2 de Abril_ Dia Internacional do Livro Infantil I


O Dia Internacional do Livro Infantil celebra-se anualmente no dia 2 de abril. Esta data é celebrada por iniciativa do Conselho Internacional sobre Literatura para os Jovens (IBBY- International Board on Books for Young People), que em Portugal é representada pela Associação Portuguesa para a Promoção do Livro Infantil e Juvenil (APPLIJ).
O IBBY criou o Dia Internacional do Livro Infantil em 1967, para homenagear o escritor dinamarquês Hans Christian Andersen cujo aniversário do nascimento é assinalado a 2 de abril.

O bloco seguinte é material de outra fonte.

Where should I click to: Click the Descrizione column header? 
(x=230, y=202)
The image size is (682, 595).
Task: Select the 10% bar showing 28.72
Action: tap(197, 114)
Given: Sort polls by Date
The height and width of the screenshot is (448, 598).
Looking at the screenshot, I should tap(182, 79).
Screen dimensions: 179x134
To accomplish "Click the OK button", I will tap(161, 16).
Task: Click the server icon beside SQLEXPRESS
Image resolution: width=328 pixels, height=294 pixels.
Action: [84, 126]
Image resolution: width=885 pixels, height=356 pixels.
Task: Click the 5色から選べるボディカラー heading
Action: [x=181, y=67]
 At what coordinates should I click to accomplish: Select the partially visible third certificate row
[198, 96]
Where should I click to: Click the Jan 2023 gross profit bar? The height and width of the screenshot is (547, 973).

Todos os anos é divulgada pela IBBY um texto e um cartaz de incentivo à leitura, da responsabilidade de um dos países que fazem parte da organização. Este ano o país o texto e pelo cartaz chegam do Brasil. O texto é da escritora Luciana Sandroni e o cartaz do ilustrador Ziraldo. Embora espreitá-los?!?….





 “Era uma vez”...


"Era uma vez uma... Princesa? Não.
Era uma vez uma biblioteca. E também era uma vez a Luísa que foi à biblioteca pela primeira vez. A menina andava devagar, puxando uma mochila de rodinhas enoooorme. Ela olhava tudo muito admirada: Estantes e mais estantes recheadas de livros. Mesas, cadeiras, almofadas coloridas, desenhos e cartazes nas paredes.

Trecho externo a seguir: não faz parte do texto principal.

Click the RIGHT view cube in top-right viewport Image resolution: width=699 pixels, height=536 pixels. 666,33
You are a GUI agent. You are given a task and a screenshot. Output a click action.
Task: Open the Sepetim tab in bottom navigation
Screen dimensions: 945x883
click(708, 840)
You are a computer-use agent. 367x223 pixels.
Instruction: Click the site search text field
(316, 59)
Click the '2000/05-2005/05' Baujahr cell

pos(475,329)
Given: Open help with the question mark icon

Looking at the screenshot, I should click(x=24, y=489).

Eu trouxe a foto disse timidamente para a bibliotecária. Ótimo, Luísa! Vou fazer sua carteira de sócia.
Enquanto isso pode escolher o livro.
Você pode escolher um livro para levar para casa, tá?

Só um?! perguntou desapontada.
De repente, tocou o telefone e a bibliotecária deixou a menina com aquela difícil tarefa de escolher somente um livro diante daquela infinidade de estantes. Luísa puxou a mochila e procurou, procurou até que achou o seu favorito: Branca de Neve. Era uma edição de capa dura, com lindas ilustrações. Com o livro na mão, puxou a mochila novamente e, quando já saía, alguém bateu no seu ombro. A menina se virou e quase caiu para trás de susto: era nada mais, nada menos que o Gato de Botas com o livro dele nas mãos, quer dizer, nas patas!

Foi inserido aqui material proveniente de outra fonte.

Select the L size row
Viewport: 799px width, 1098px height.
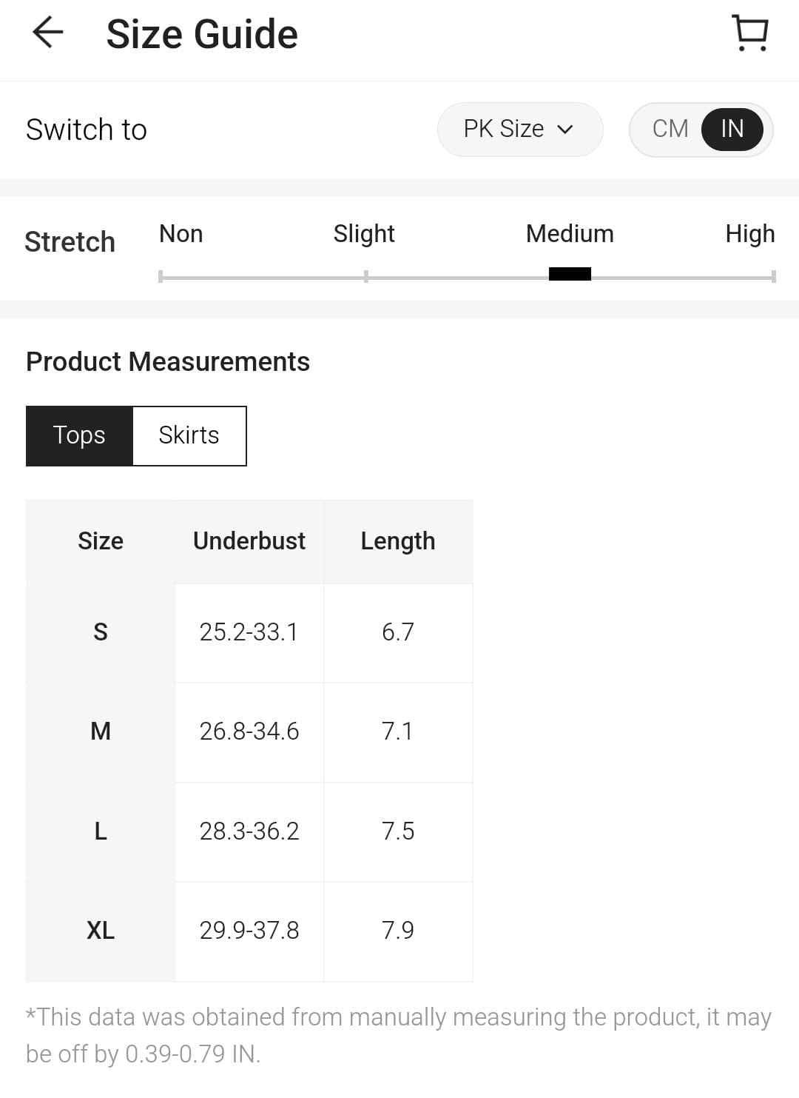point(101,831)
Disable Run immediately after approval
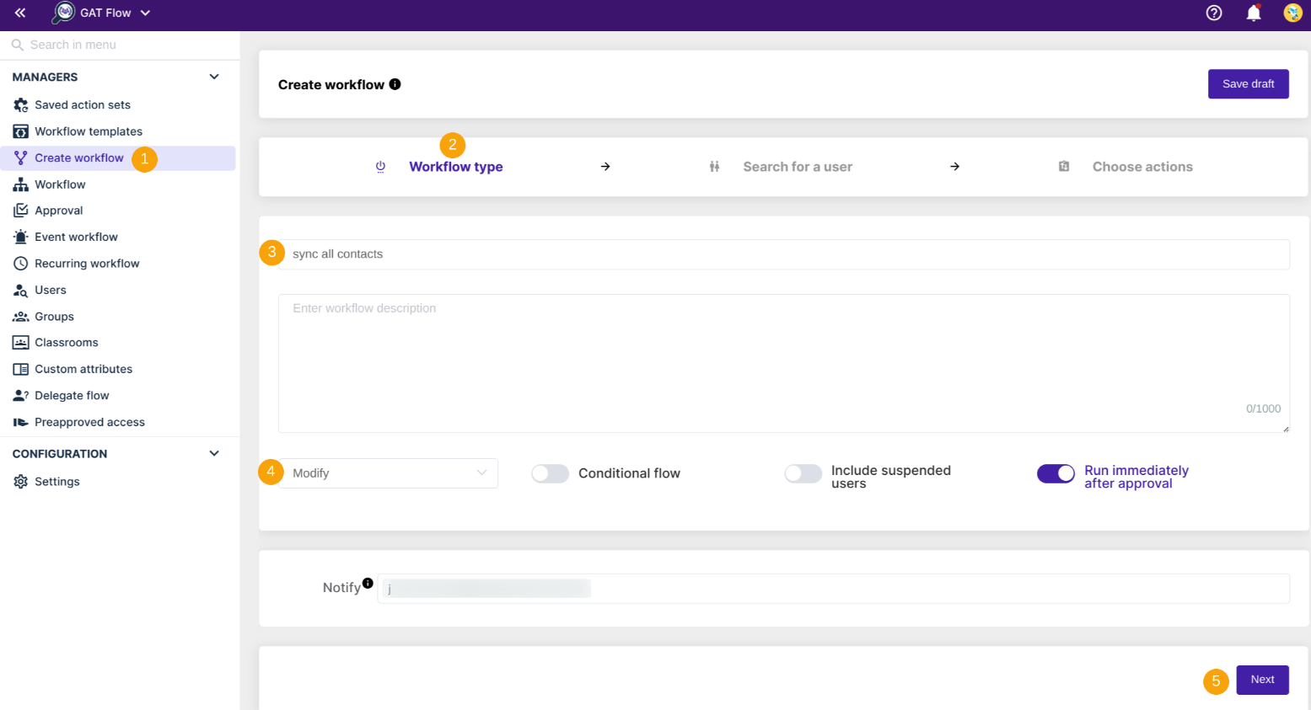The height and width of the screenshot is (710, 1311). (1056, 473)
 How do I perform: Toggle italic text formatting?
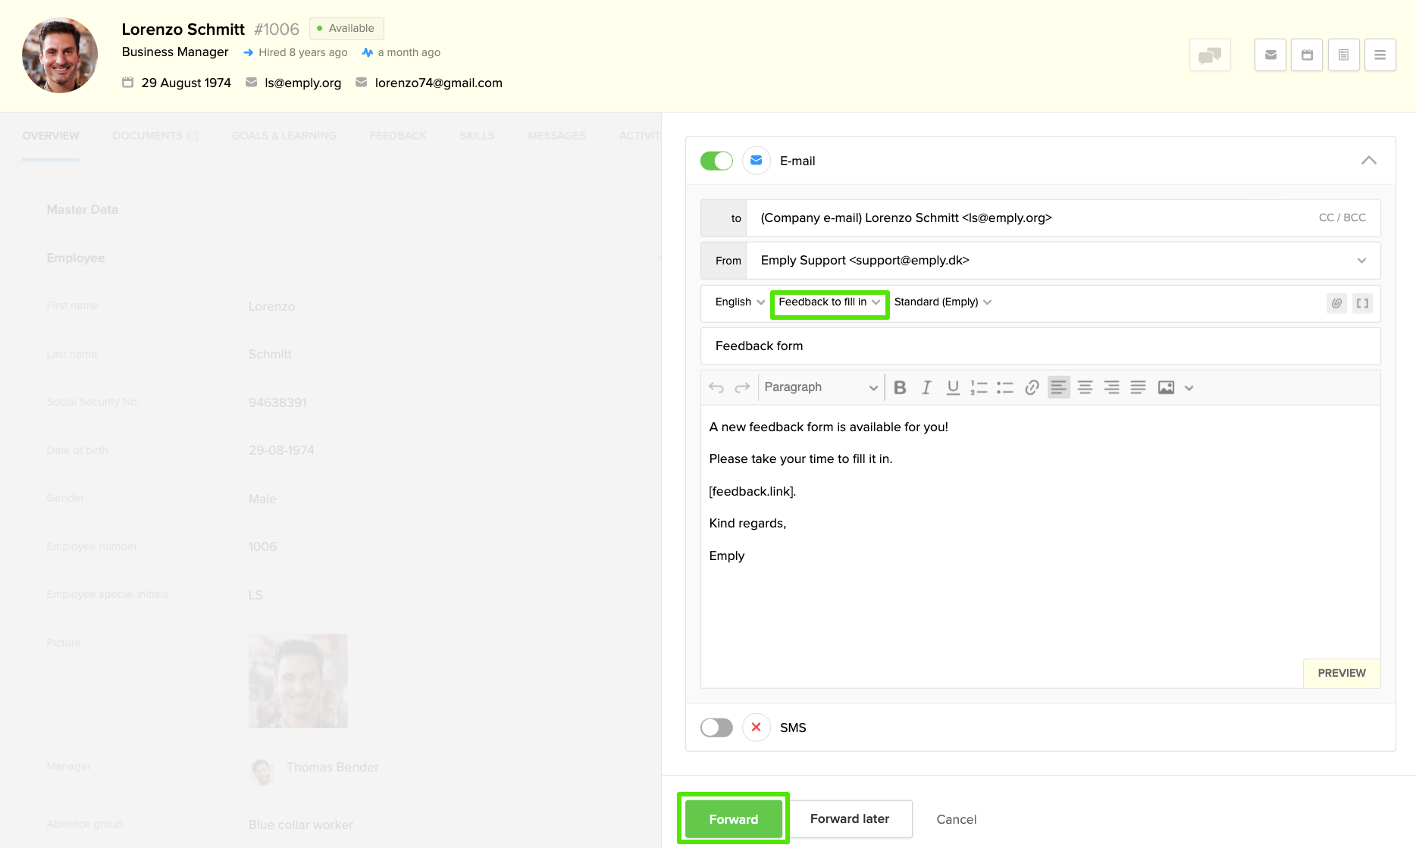(x=926, y=387)
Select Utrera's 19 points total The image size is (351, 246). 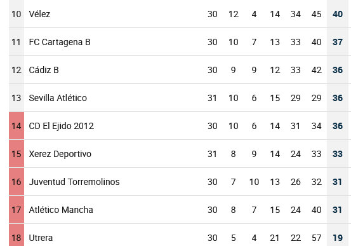coord(338,238)
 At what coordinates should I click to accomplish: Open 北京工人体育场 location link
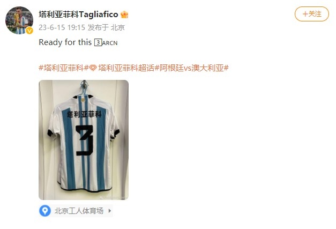click(x=79, y=211)
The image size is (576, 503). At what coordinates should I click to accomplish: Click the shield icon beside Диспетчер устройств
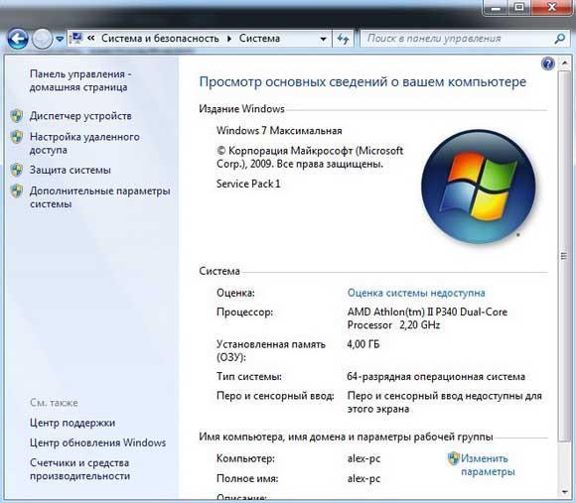[x=17, y=116]
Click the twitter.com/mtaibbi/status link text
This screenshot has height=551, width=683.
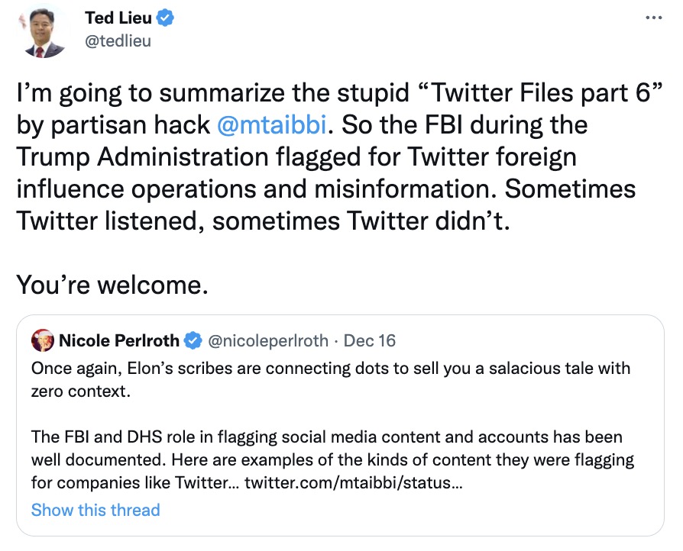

Bom dia! Como vai sua tia? brincou o gato fazendo uma reverência. - Luísa, você já não está careca de saber essas histórias de princesas? Por que não leva o meu livro, O Gato de Botas, que é bem mais divertido?
Luísa, admiradíssima, com os olhos arregalados, não sabia o que dizer.
O que houve? O gato comeu a sua língua? brincou.
Você é o Gato de Botas de verdade?!
Eu mesmo! Em pelo e osso! Pois, então, me leve para a sua casa e você saberá tudo sobre a minha história e a do Marquês de Carabás.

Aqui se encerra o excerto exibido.